One of the most challenging things when you're first figuring out how to make soap is - hands down - how to control trace. There's quite a learning curve in seeing the different stages of trace in cold process soap. Your batter will normally go from emulsification to light trace (thin pancake batter) to medium trace (light pudding batter) to thick trace (pudding batter) the more you stickblend or the longer you let your batter sit.
Thick trace is what I want to talk about today. Thick trace is what most beginners end up with when they first start to make soap and that's normal. It's mostly due to the fact that beginners have the tendency to stick blend for too long and that they're being told to soap at higher temperatures (around 110º F). Soaping at higher temps makes sure that rookies don't encounter "false trace", a state where the soap batter looks emulsified but really isn't, and will separate over time. If you're a beginner simply know that with a little practice it's o.k. to soap cooler if you're aiming for light trace.
Ideally you want to get to a point in your soaping journey where you can control trace, and make an informed decision about what consistency you're aiming to achieve for your desired design. That's why I thought it might be helpful to talk about thick trace, because it has some merits, but also some downsides.
So, let's dive in, shall we?
Pros of Soaping at Thick Trace
- it's great for layered designs - the batter will easily support another layer on top with out breaking through
- it's great for textured tops
- it's essential for piping
- it's basically a must if you're making confetti soap, otherwise all your little pieces will sink to the bottom
- your soap will reach gel phase faster
- you will be able to unmold your soap sooner
- less soda ash!!! - yasss, who doesn't want that? this is due to the fact that the soap goes into gel faster and therefore there is less chance for unsaponified soap molecules to react with the oxygen in the air and form soda ash
Cons of Soaping at Thick Trace
- it's much harder to work in colors, you run the risk that your color material stays clumpy or doesn't color the batter evenly
- there's a greater chance for air bubbles to remain in the finished soap, so give it an extra tap or two on your kitchen counter after you pour
- intricate wispy swirls won't work
- designs that involve a long time to do won't work either, since the batter will have set up by the time you're done
- it's harder to fill your mold evenly and perfectly level, but you can even it out with a spatula
I like working with thick trace, it's a lot of fun to play around with. When I plan to use colors, I try to stick blend to light trace, separate the batch, work the colors in and let it sit until it thickens up. I also like that I seem to have more time to work, since the batter is already thick and it will take quite a while for it to really set up. Thick trace is also my go-to consistency when I'm doing a quick, no fuss, one colored batch.

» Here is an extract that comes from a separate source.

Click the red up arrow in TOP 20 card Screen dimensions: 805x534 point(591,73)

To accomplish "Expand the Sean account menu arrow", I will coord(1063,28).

Looking for tutorials that involve thick trace? Check these out!
Until next time. Happy Tinkering!
Thank you for this info I just jumped into making cold process and seriously almost every batch so far I was assuming that I blended it too thick, air bubbles etc. I trying a new batch this weekend and will be doing some color layering so I’m going to try not to over mix it....
I hope your next batch turns out better. Good luck!

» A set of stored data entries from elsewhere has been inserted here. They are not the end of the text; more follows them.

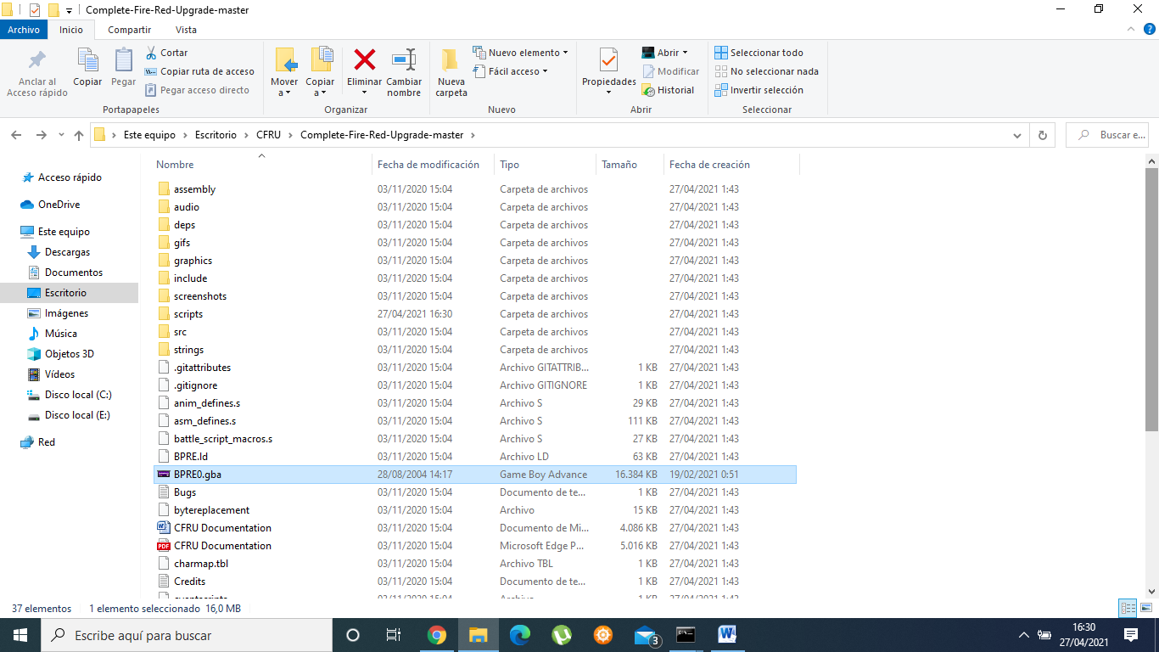The image size is (1159, 652).
Task: Open Google Chrome from the taskbar
Action: pos(437,635)
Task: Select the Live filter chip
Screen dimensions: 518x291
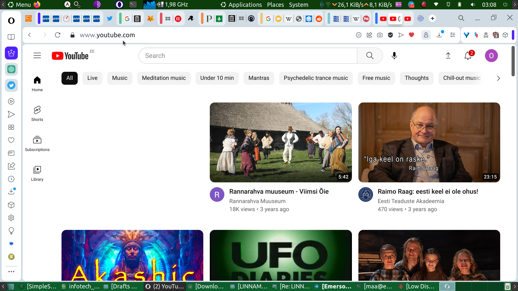Action: [92, 78]
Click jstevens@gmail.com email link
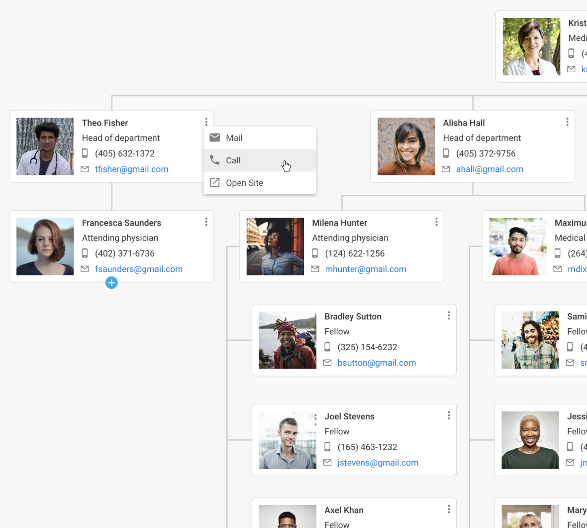This screenshot has height=528, width=587. tap(378, 463)
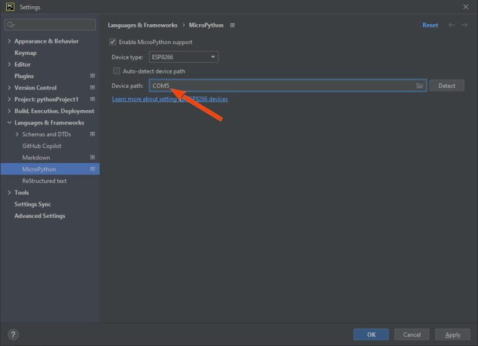Click inside the Device path text field

coord(280,86)
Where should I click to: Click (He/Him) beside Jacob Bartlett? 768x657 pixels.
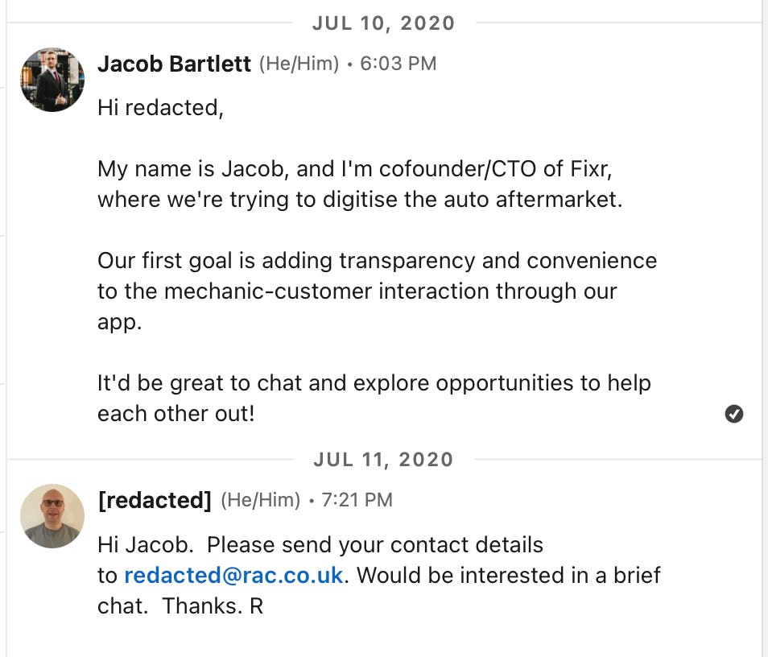(299, 64)
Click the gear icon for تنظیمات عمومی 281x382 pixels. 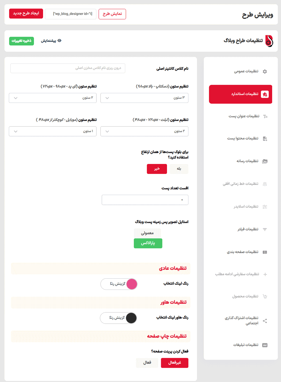pos(265,72)

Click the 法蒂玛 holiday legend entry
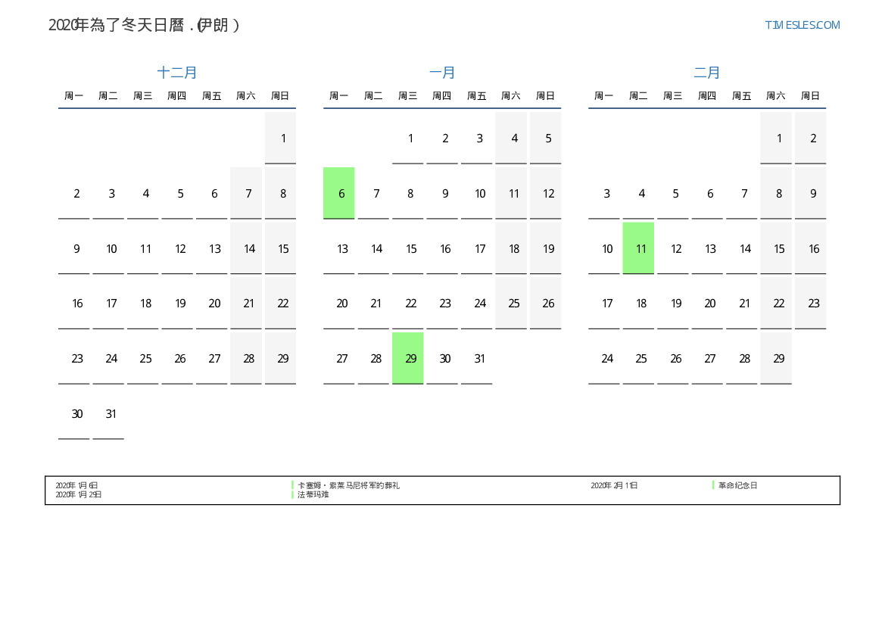[x=313, y=494]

My lyre refused to mix with the oil and was simply floating on the oil. I watched in disbelief. Later on I got some hard brittle brick aquater of what I invested. Oops. But the colour also changed from green to orange so every thing is wrong. Help.
Tough to say what went wrong. Maybe your measurements where incorrect? Sounds like you used too much lye.
Very informative for those of us that just started our soaping journey.